Lancé en 1971, le film Après-ski est loin d'avoir marqué l'histoire du cinéma québécois. Mis à part quelques scènes pseudo-érotiques avec Daniel Pilon et la présence à l'écran d'un certain René Angélil, ce navet soft porn réalisé par Roger Cardinal fut assez vite oublié.

Sa musique hyper funky, en revanche, n'a cessé de gagner en popularité, au point de devenir un objet de culte pour les mélomanes du monde entier. Devenue rarissime, la trame sonore d'Après-ski pouvait valoir dans les centaines de dollars sur le marché des collectionneurs, et elle est devenue un des disques les plus recherchés de notre patrimoine pop québécois.

La bonne nouvelle, c'est que l'album en question a été réédité plus tôt cette année par les disques Pluton, petite étiquette montréalaise consacrée à l'exhumation de vieux grooves québécois. Les 500 premiers exemplaires du disque se sont vendus comme des petits pains chauds, jusqu'aux États-Unis et au Japon. L'autre bonne nouvelle, c'est que la résurrection d'Après-ski ne s'arrête pas là.

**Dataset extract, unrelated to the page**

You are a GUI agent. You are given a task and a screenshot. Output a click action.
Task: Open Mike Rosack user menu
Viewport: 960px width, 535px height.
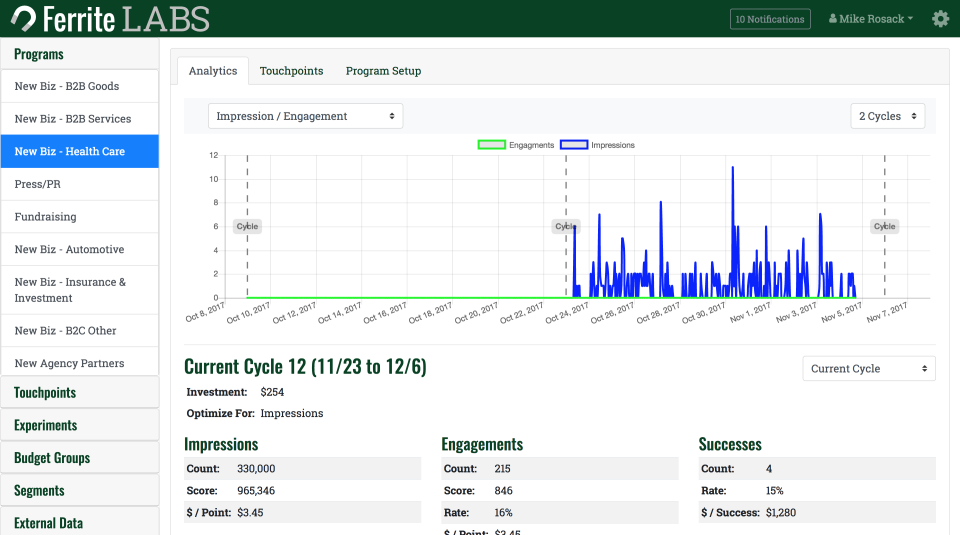871,19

Ce soir aux FrancoFolies, le groupe Érotique PQ jouera sur scène l'intégrale de cette fiévreuse trame sonore, qui se situe à mi-chemin entre l'afro-beat et la musique des films de blaxploitation. Huit musiciens monteront sur la scène de L'Astral, y compris une section de cuivres complète, un orgue et, surtout, la guitare psyché-funky du flamboyant Nicholas Jenkins, qui pilotera l'opération.

Jenkins, 28 ans, est trop jeune pour avoir connu l'âge d'or du cinéma érotique québécois. Mais il s'est rattrapé bien des années plus tard, quand les classiques Valérie et L'initiation ont été relancés en vidéo. Il a trouvé Danielle Ouimet «bien belle», mais il a surtout adoré la bande-son. «J'ai toujours été attiré par les trames sonores plus funky. Et surtout, je tripe sur ces vieilles sonorités compressées. Il y a un grain là-dedans qui m'attire particulièrement», dit-il.

Extraits de films

Le concert de ce soir en fera foi, car Érotique PQ interprétera aussi les musiques de Valérie, de L'initiation et d'une tonne d'autres incontournables du cinéma soft porn bien de chez nous comme Viens mon amour, Y a plus de trou à Percé et La pomme, la queue et les pépins. Bonus pour ceux qui veulent «voir» en plus d'écouter: les morceaux seront accompagnés de montages vidéo avec extraits de films, qui iront «avec le feel de la musique».

Pour la petite histoire, on a longtemps cru qu'Après-ski était l'oeuvre du compositeur Jacques Crevier, parce que son nom était sur la pochette. Mais des rumeurs voulaient que ce soit en réalité le célèbre groupe américain Chicago qui avait joué de façon anonyme, étant lié par contrat à une autre maison de disques.

Le fondateur des disques Pluton, Félix Desfossés, a fini par découvrir la vérité. Il s'agit en fait de la formation ontarienne Illustration qui, pour les mêmes raisons, n'a jamais pu en revendiquer la paternité. La musique aurait été enregistrée en un après-midi et son compositeur, John Ranger, n'a évidemment jamais reçu un sou pour ses droits d'auteur. Quant au film lui-même, il revendique l'exploit d'avoir été banni au Québec, les bobines ayant été saisies par la justice pour cause de nudité excessive. Ne courez pas au club vidéo, vous allez être déçu...

Après-ski par Érotique PQ, ce soir 23h, à L'Astral.